(Stored items)
_ _ _ _
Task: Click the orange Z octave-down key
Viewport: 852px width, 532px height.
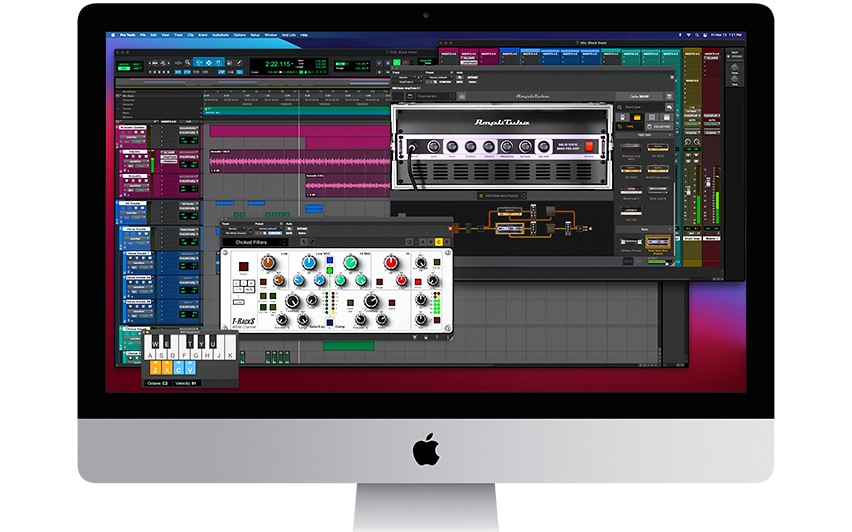Action: [x=155, y=369]
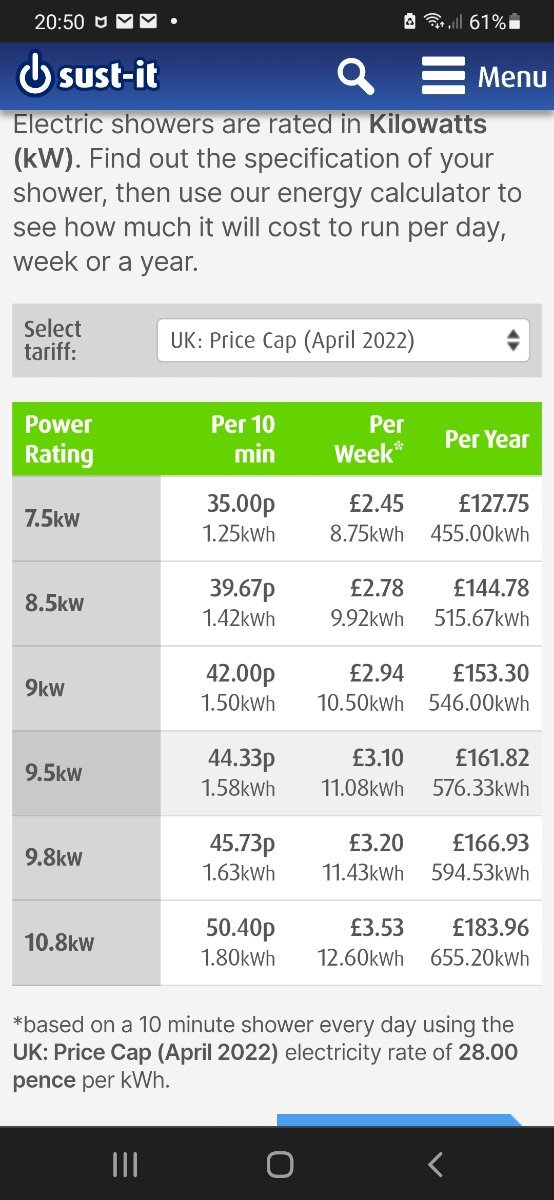Click the tariff dropdown arrows

point(513,340)
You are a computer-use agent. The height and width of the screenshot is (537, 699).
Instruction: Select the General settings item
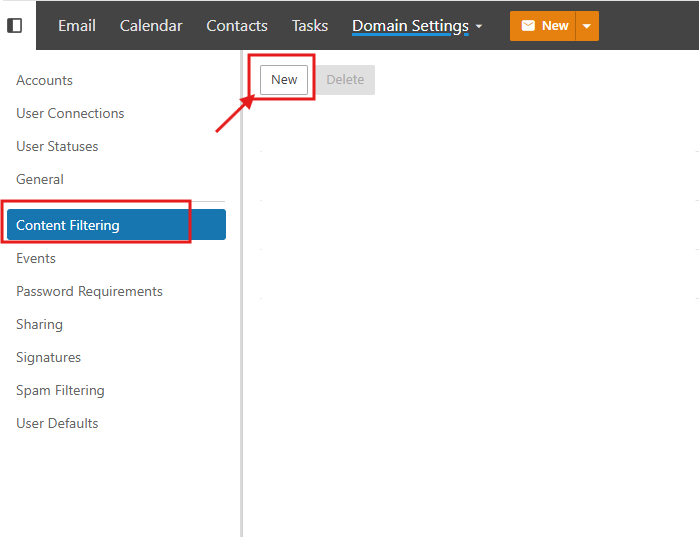[40, 179]
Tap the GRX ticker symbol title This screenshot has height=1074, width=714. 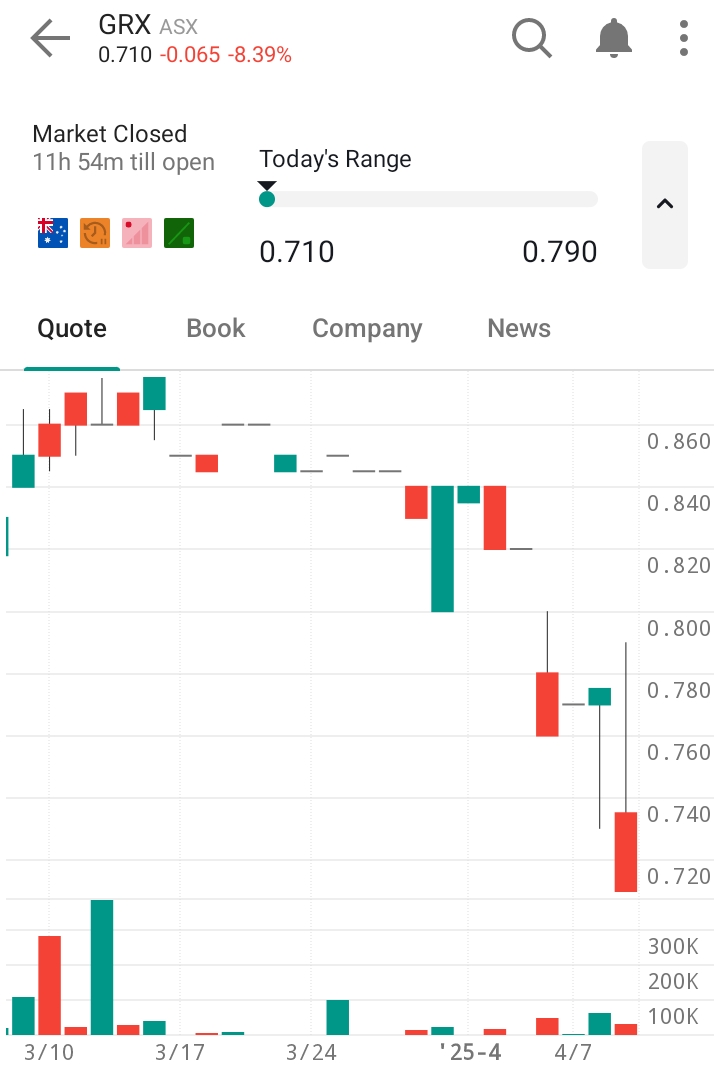(125, 25)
_ _ _ _
What is required:
If a line falls between the first line of the records above and the line containing "You are a computer-use", inclusive, retype it exactly; leave pictures out.

Written solution:
Task: Click the orange Z octave-down key
Viewport: 852px width, 532px height.
Action: [x=155, y=369]
Click the tariff dropdown arrows

point(513,340)
You are a computer-use agent. The height and width of the screenshot is (537, 699).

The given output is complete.